### Consignes
1 > Répondez s'il vous plaît à ces questions sur le fil de forum consacré au SAV d'Apple :
(a) Quelle échéance est jugée lointaine dans la première question ?
(b) Quel appareil l'utilisateur tsss a-t-il fait réparer ?
(c) Combien de temps a duré l'immobilisation de cet appareil ?
2 > Dans le fil de forum consacré au SAV d'Apple, reprenez le passage allant de "Est ce qu'APPLE" jusqu'à "génération actuelle ?" inclus, en changeant "écran ACD" en "moniteur ACD".

Est ce qu'APPLE (qui aura sûrement renouvellé sa gamme d'écrans d'ici là ( mi 2010 c'est loin !) sera en mesure de réparer un écran ACD datant de la génération actuelle ?


Est ce que certains d'entre vous avec des écrans ou autres matériels APPLE "vieux de presque 3 ans" ont pu bénéficier d'un service SAV de qualité, alors même que leur matériel ne faisait plus partie de la gamme commercialisée ?


Merci d'avance pour vos retours d'expérience précieux !!!


Kara​


----------



## tsss (3 Mars 2008)

Karamazow a dit:


> Est ce que certains d'entre vous avec des écrans ou autres matériels APPLE "vieux de presque 3 ans" ont pu bénéficier d'un service SAV de qualité, alors même que leur matériel ne faisait plus partie de la gamme commercialisée ?​



Hello,
ouep sur un emac G4, 2 ans et demi, carte mère HS, changée sans problème (une semaine d'immobilisation), si je peux me permettre ... j'attendrais patiemment le renouvellement des écrans apple ..... d'ici cet été .....  peut-être .... je lance pas de rumeur hein ....


----------



## Karamazow (4 Mars 2008)

tsss a dit:


> Hello,
> ouep sur un emac G4, 2 ans et demi, carte mère HS, changée sans problème (une semaine d'immobilisation), si je peux me permettre ... j'attendrais patiemment le renouvellement des écrans apple ..... d'ici cet été .....  peut-être .... je lance pas de rumeur hein ....

### Enregistrements issus d'un jeu de données de pointage
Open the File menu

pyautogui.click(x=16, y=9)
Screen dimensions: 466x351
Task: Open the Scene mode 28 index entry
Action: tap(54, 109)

### Réponses par tâche
1 >
(a) Mi 2010.
(b) Un emac G4.
(c) Une semaine.

2 >
Est ce qu'APPLE (qui aura sûrement renouvellé sa gamme d'écrans d'ici là ( mi 2010 c'est loin !) sera en mesure de réparer un moniteur ACD datant de la génération actuelle ?